Documentário sobre Marley é bem-recebido no festival de Berlim

O premiado documentarista Kevin Macdonald realizou o que críticos estão chamando de biografia definitiva de Bob Marley, num projeto que teve a ajuda da gravadora e da família do lendário músico de reggae.

JULIANE KECK, REUTERS

16 de fevereiro de 2012 | 10h53

O filme foi incluído na programação do Festival Internacional de Cinema de Berlim, e as críticas se voltaram principalmente para sua longa duração, 144 minutos.

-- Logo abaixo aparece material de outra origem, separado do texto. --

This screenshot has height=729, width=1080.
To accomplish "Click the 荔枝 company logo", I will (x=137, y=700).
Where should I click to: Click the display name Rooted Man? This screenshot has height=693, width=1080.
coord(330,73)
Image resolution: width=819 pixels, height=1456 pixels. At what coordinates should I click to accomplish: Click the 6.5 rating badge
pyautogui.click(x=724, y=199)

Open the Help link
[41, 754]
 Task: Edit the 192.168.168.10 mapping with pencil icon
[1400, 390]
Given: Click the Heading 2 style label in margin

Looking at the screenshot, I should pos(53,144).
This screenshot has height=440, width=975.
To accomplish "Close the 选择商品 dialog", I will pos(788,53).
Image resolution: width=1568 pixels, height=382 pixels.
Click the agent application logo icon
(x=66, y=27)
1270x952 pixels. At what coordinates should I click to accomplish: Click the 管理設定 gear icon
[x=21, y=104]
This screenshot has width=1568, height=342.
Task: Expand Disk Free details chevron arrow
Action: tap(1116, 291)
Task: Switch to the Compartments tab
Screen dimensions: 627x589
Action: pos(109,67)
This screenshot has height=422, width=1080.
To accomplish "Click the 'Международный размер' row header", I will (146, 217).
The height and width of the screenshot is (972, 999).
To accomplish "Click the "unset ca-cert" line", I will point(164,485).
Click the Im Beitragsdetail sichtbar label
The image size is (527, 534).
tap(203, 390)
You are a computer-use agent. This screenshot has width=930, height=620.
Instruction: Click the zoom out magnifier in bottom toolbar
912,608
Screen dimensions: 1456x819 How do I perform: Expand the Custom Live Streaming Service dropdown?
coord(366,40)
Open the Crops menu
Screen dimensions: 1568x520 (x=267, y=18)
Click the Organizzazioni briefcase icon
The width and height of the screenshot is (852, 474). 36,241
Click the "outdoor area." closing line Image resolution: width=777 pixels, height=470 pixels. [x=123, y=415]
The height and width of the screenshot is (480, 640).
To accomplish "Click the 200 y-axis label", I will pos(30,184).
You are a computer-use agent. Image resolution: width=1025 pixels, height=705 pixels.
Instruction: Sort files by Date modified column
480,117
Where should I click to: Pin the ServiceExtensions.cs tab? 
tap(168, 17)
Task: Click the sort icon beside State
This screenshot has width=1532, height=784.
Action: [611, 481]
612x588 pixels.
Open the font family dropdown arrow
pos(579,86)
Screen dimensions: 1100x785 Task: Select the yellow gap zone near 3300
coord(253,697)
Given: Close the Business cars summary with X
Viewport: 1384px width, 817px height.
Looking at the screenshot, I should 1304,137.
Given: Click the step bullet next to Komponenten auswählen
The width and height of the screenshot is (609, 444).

"Marley" tem entrevistas com filhos do cantor, com a viúva dele, Rita, e com um ex-colega de banda, além de imagens de shows. Como a gravadora Island aderiu ao projeto, a trilha sonora fala por si só.

O documentário narra a bem conhecida trajetória de Marley, que nasceu em uma pequena aldeia da Jamaica e se tornou um astro mundial divulgando o reggae e a filosofia rastafári, até morrer de câncer, em 1981, aos 36 anos.

Mas ele aborda também temas mais polêmicos, como a angústia de Marley por ser mulato, o que o fez sofrer "bullying" na infância, e como os relacionamentos e filhos extraconjugais afetaram a vida dele com a esposa, Rita, e com a filha Cedella. Estima-se que Marley tenha tido 11 filhos com sete mulheres.

"Eu sentia que não havia bons filmes sobre ele, e (havia) muita desinformação", disse Macdonald à Reuters nesta semana. "Quis fazer um filme muito simples. É o filme mais convencional que eu já fiz, muito direto, apenas tentando ser um detetive e descobrir a verdade sobre a sua vida e a verdade sobre o seu personagem."